The `openai.ChatCompletion.create()` function is at the core of building intelligent and responsive AI applications. With a range of customizable parameters, it offers developers precise control over how the AI responds to user prompts. 

In this blog, we’ll break down each parameter and provide insights on when and how to use them effectively.

## Understanding the `openai.ChatCompletion.create()` function

The `openai.ChatCompletion.create()` function enables developers to interact with OpenAI’s models for generating conversational responses. 

By configuring parameters, you can customize responses to suit specific tasks such as chatbots, content generation, or structured Q&A systems.

In [5]:
from openai import OpenAI 
from dotenv import load_dotenv 
import openai

load_dotenv()
openai.api_key = 'OpenAI_API_KEY'

from openai import OpenAI
client = OpenAI()

In [None]:
# basic structure

response = client.chat.completions.create(
    model="gpt-3.5-turbo",
    messages=[
        {"role": "system", "content": "You are a helpful assistant."},
        {"role": "user", "content": "Who won the World Series in 2020?"},
        {"role": "assistant", "content": "The Los Angeles Dodgers won the World Series in 2020."},
        {"role": "user", "content": "Where was it played?"}
    ]
)

print(response.choices[0].message.content)
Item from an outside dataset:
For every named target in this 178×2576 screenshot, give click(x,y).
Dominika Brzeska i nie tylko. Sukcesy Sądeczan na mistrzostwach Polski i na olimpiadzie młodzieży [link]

The 2020 World Series was played at a neutral site due to the COVID-19 pandemic. The games were held at Globe Life Field in Arlington, Texas.


Here, we pass the `model` parameter specifying the model (e.g., "get-3.5-turbo"). 
The messages parameter is an array of message objects, each having a "**role**" ("**system**", "**user**", or "**assistant**") and "**content**" (the actual text of the message).

1. `system` role: Context and Behavior Setting
The `system` role sets the tone and behavior for the assistant throughout the conversation. It serves as the overarching instruction to guide how the AI responds. For instance:

* "You are a helpful assistant."
* "You are a coding assistant proficient in Python."

2. `user` Role: Input from the User
The user role captures the prompts or questions from the user. These messages represent the input that drives the conversation. Examples:

* "Tell me a fun fact."
* "Explain recursion in simple terms."

3. `assistant` Role: Responses from the AI
The `assistant` role contains the model’s responses. These messages provide answers, follow-up questions, or additional information based on the user input. Examples:

* "Sure, here’s a fun fact: Honey never spoils!"
* "Recursion is when a function calls itself as part of its execution."


#### How It Works
1. `system` Message: Provides high-level context for the assistant’s behavior.
2. `user` Messages: Drive the conversation by presenting queries or instructions.
3. `assistant` Messages: Contain model-generated responses to maintain conversational flow.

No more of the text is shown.